Hayvanlarda ekonomik nedenlerin yanı sıra taşıyıcılığın da önlenebilmesi amacıyla tedavi önerilmediği belirtilen açıklamada, hayvanlarda Brucella ile mücadelenin ana noktasının koruyucu önlemler almak olduğu vurgulandı ve şu bilgiler verildi:
“Brucella’nın dünyadaki en güncel kontrolü, genel hijyenik tedbirlerin uygulanması, karantina uygulamaları, enfekte hayvanların sürülerden çıkartılması ve aşılama yöntemleri ile yapılmaktadır.
İnsanlara bulaşma konusunda hayvanlarla uğraşan hayvan bakıcıları, mezbaha çalışanları, veteriner hekimler ve laboratuar personeli en büyük risk grubundadırlar. İnsanlara yenilen et ile bulaşma durumu son derece nadirdir çünkü Brucella mikrobu genellikle etlerde bulunmamaktadır ve hayvan kesildikten 24 saat sonra +4 derecedeki buzdolaplarında bekletildiği takdirde inaktif (zararsız) bir hal alır.
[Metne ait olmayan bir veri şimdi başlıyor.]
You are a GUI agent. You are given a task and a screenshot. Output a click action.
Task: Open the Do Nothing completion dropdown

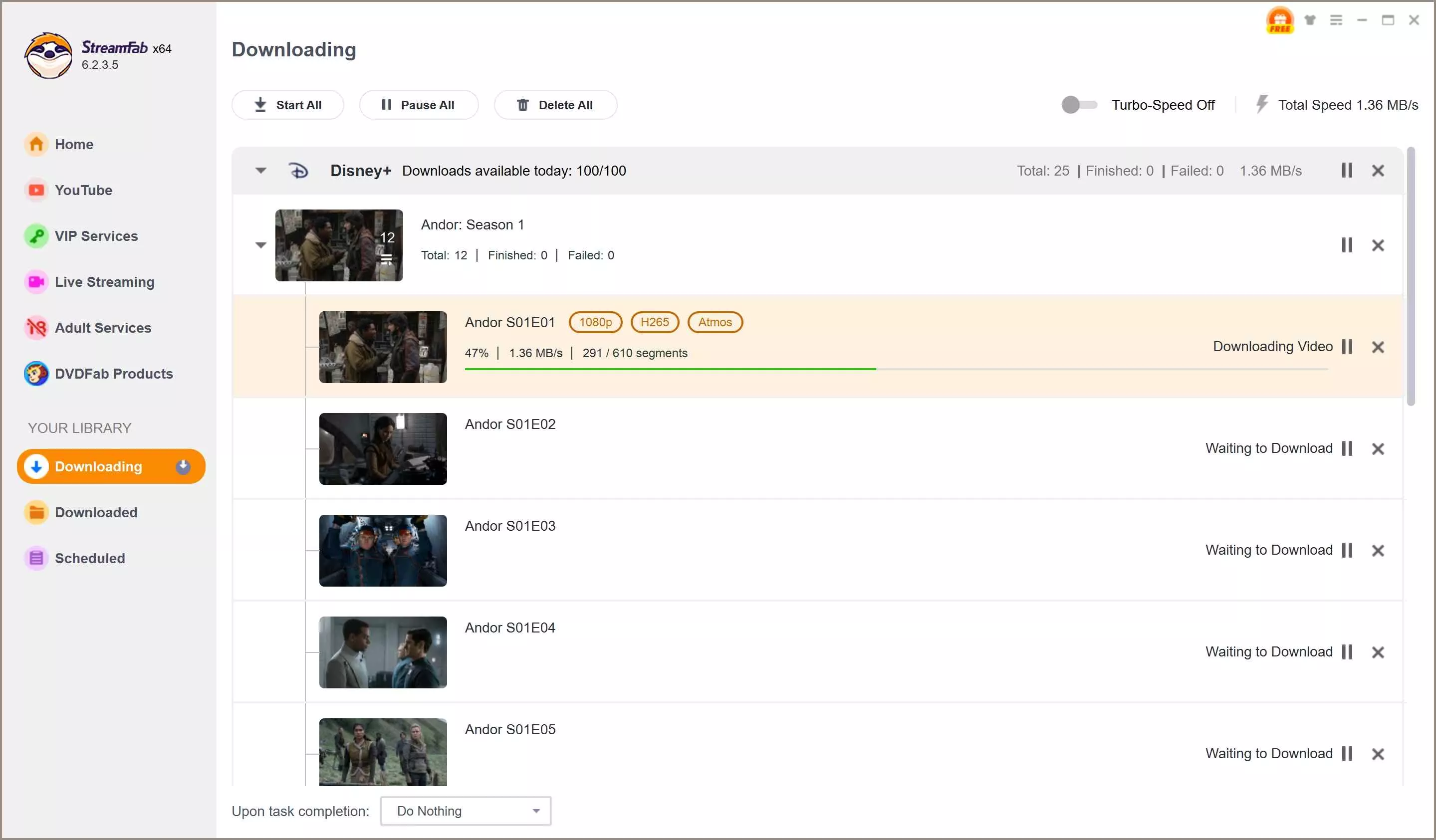click(466, 811)
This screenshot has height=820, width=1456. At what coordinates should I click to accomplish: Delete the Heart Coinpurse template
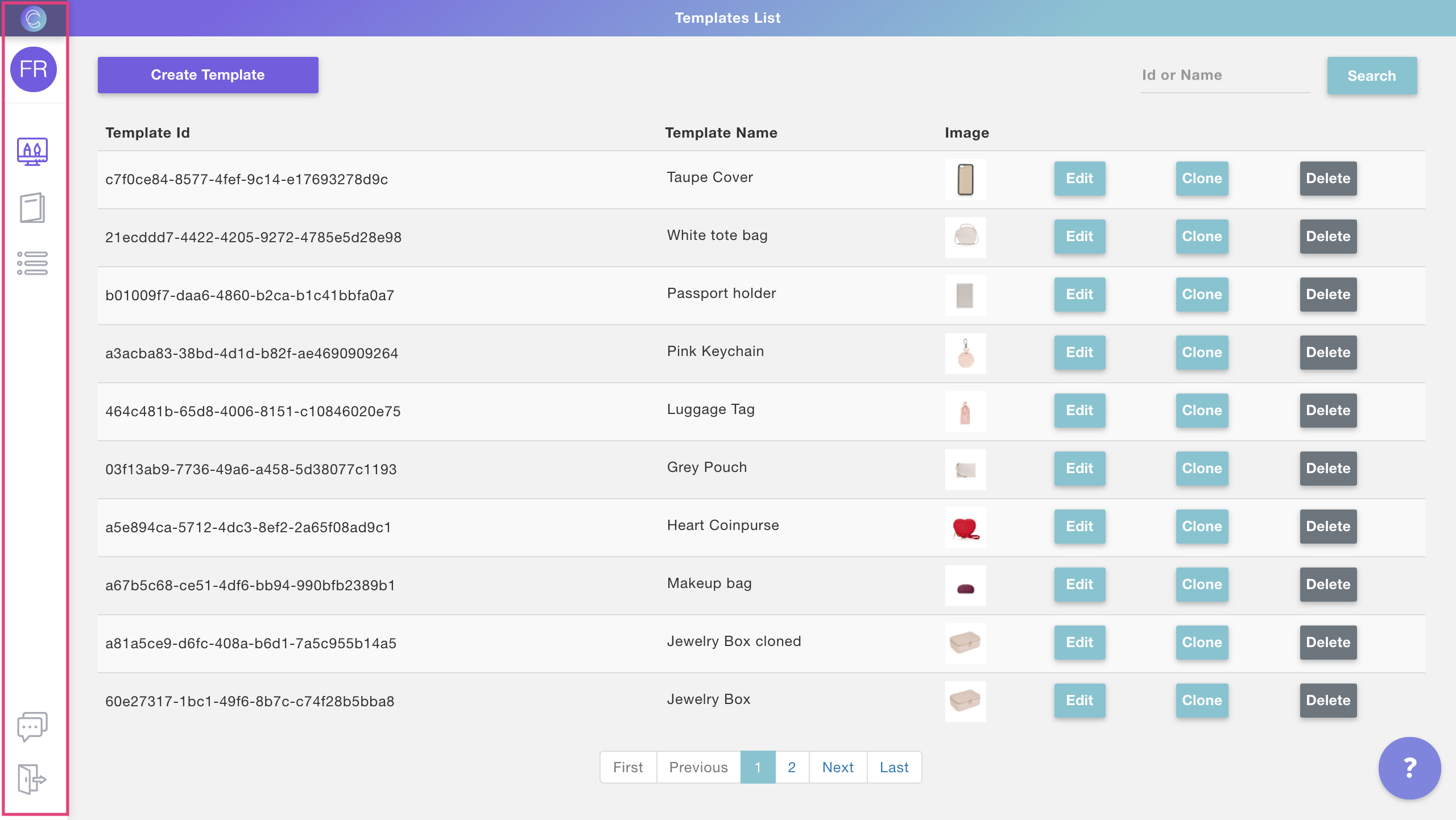coord(1328,527)
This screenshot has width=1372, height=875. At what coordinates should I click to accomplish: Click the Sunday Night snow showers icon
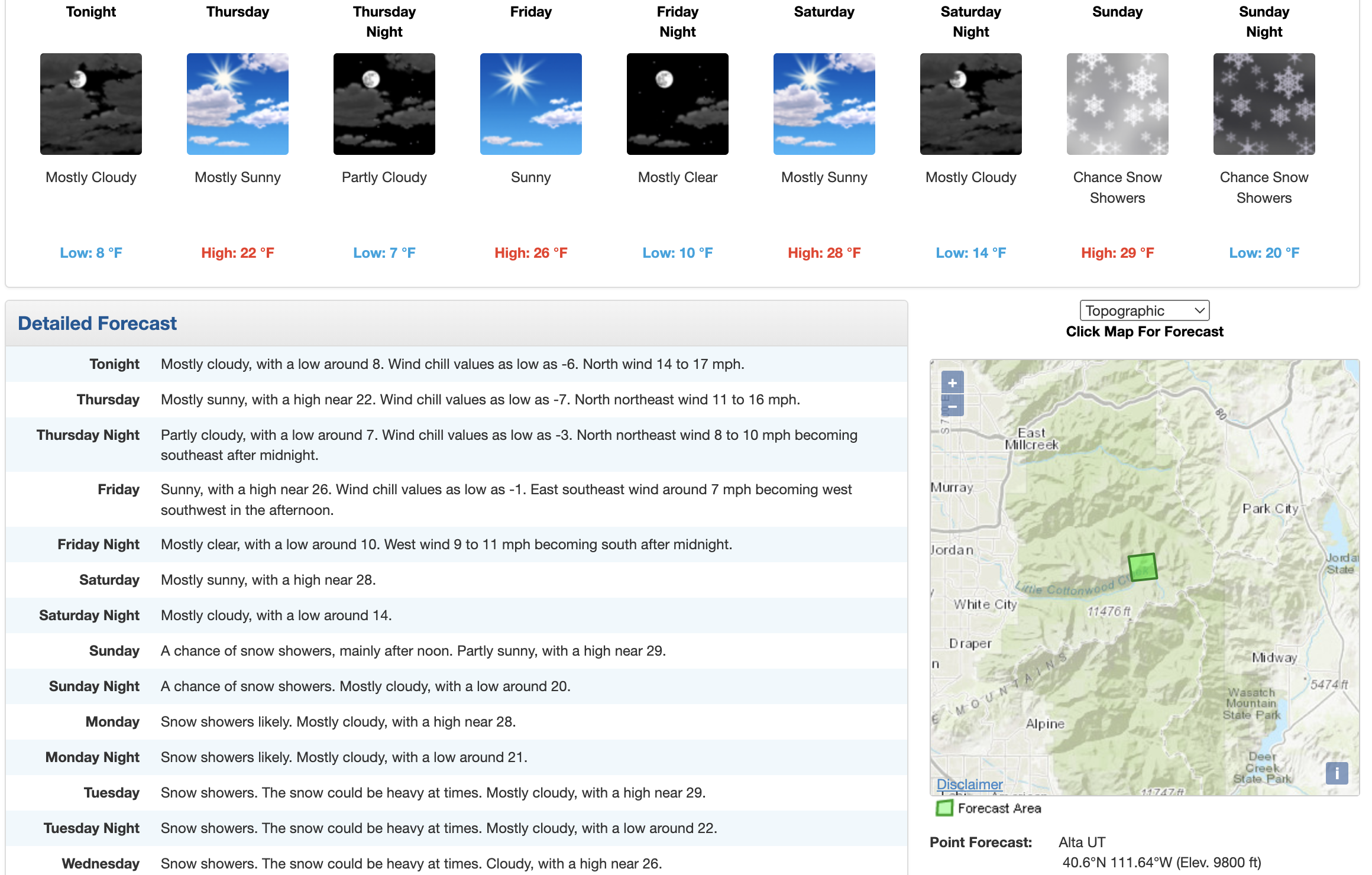pos(1264,104)
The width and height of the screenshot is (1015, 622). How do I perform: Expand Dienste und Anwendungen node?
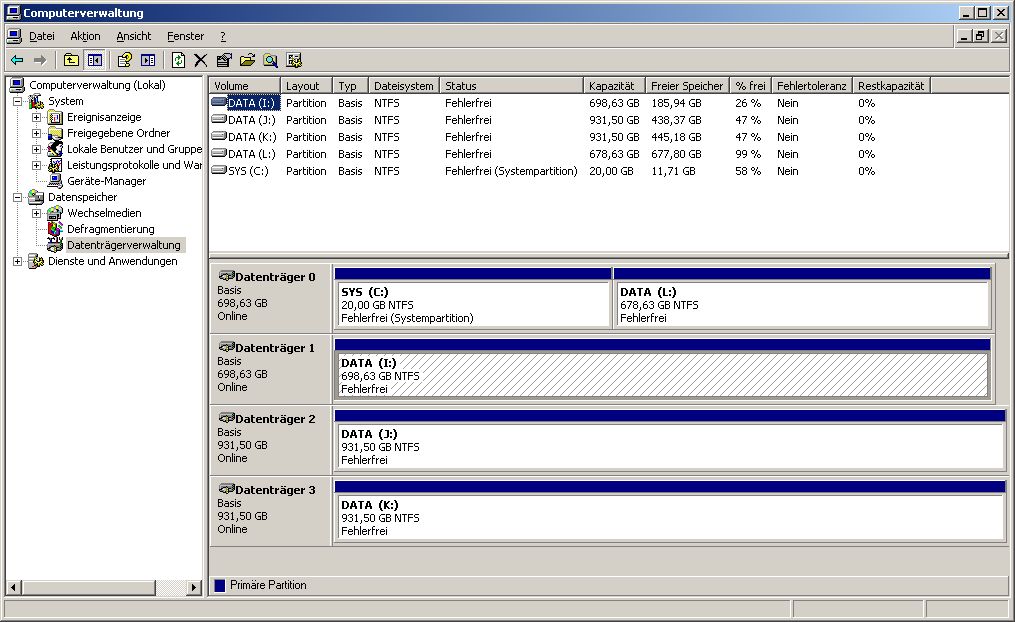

Dalak ve karaciğer gibi hayvan organlarının yenmesi ise insanlara bulaşma açısından etlere nazaran daha yüksek bir risk faktörü oluşturur.
PASTÖRİZE EDİLMEYEN SÜTLER RİSK
İnsanlara bulaşmada en büyük faktör pastörize edilmeden hazırlanan süt ve süt ürünleridir. Pastörize edilmeden yapılan tereyağında 142 gün, taze ve beyaz peynirde ise yaklaşık 45 gün boyunca Brucella mikrobuna rastlanabilir. Bu nedenle halkımızın Brucella’dan korunmak amacıyla etlerden fazla pastörize edilmemiş süt ürünlerinin kullanımına dikkat etmeleri gerekmektedir. Uygun olmayan ortamlarda kaynatılmış sütlerin hiçbir zaman pastörizasyon işleminin yerini tutmadığı unutulmamalıdır.”
YEMAD açıklamasında, hastalıkla mücadele için ileriye dönük sağlık politikaları oluşturmanın şart olduğu vurgulanarak, Türkiye’de Tarım Bakanlığı’na bağlı veteriner hekimlerin eğitimi ve aşı üretimi amacıyla ABD’deki ilgili kurum ile yaklaşık 2 milyon dolar tutarında bir anlaşma imzalandığı belirtilerek, benzer çalışmaların KKTC’de de yapılması ve gerekli kaynakların ayrılması istendi.